Podmatch, which serves more than 7,000 different members, is a free service with a pay-for-upgrade option that meets the needs of both guests and hosts. Unlike a podcast booking agent, which caters to bigger names (think celebrities, best-selling authors, politicians), Podmatch simply connects potential guests with the right podcasts, and vice versa, and allows them to take things from there.
Sanfilippo said the free model, suited for the type of podcast that wants to book a new guest every week or so, meets the needs of 90% of users. Those who want to get a new guest every day, for example, would want to upgrade and pay $39 a month for more extensive connections. Agencies pay $69 a month plus $5.99 per user that is added, meaning a PR company would pay the base rate plus $5.99 per client.

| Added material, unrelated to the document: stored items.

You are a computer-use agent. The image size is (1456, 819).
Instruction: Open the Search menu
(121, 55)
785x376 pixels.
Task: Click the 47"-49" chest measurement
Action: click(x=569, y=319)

Sanfilippo also recommends would-be podcasters look into booking podcasting studios, which allow hosts and guests to simply meet in a studio and perform the show, while all technical equipment, mixing, editing and posting online is handled by the studio.
“My big takeaway for those new to this is that there are tons of people that offer podcasting services,” he said, “so you don’t have to do it alone.”